In November 2003, LPI hosted more than 500 people at its exam lab at LinuxWorld Hong Kong, the largest of many such events. LPI has since certified people in more than 190 countries and territories and delivered exams in nine languages. Later in 2003, LPI participated in the first-ever United Nations World Summit on the Information Society with a delegation of 23 people, promoting open source and distributing thousands of Linux CDs to diplomats and NGOs. A partnership with L’Agence Universitaire de la Francophonie (AUF) brought low-cost open source certification to some of the world’s least developed economies. More recently we have launched new employment programs, are participating in Software Freedom Day worldwide, continue to participate in open source conferences everywhere, and have supported our partners in local advocacy efforts.

Level 3 followed in 2007. LPI launched the introductory Linux Essentials program in 2012 and DevOps certification in 2017. We began work with the BSD Certification Group in 2017, leading to the 2019 launch of the BSD Specialist program.

Over time, the LPI network of partners has expanded in both numbers and geographic reach, now numbering more than 700 partners in more than 190 countries and territories. In 2015 Network Development Group (NDG) released the first in a series of courses bringing LPI-focused education to the thousands of institutions and millions of students in the Cisco Networking Academy.
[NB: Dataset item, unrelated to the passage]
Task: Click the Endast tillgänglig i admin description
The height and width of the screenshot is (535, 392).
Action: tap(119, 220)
For its 20th anniversary in 2019, the LPI Board introduced membership, as part of a substantial change in the organization’s governance and direction. This change would enable LPI-certified individuals to become Members of LPI, elect its Board, and help shape its direction. Our first-ever Board election was held at its Annual General Meeting in June 2021. As part of governance changes, LPI also introduced a Code of Ethics and committed to promoting professional conduct and personal development within its community of certified open source practitioners.

In 2019, LPI introduced, a portal for learning materials that offered the first in a series of free study guides aimed to assist students and trainers alike.
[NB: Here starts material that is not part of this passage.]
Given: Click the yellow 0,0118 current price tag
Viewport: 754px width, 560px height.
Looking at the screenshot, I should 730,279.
As it passes through the COVID years, now offering at-home certification exams, LPI’s history continues to be written. New partnerships, certification programs, languages, accessibility initiatives, and free training materials are in the works.

LPI wants to thank everyone who has helped it grow from a couple of mailing lists into the world’s largest open source skills certification program. Special recognition is due to the companies Linuxcare and Starnix, for keeping Dan and Evan respectively on their payrolls while they worked on LPI during its early formation.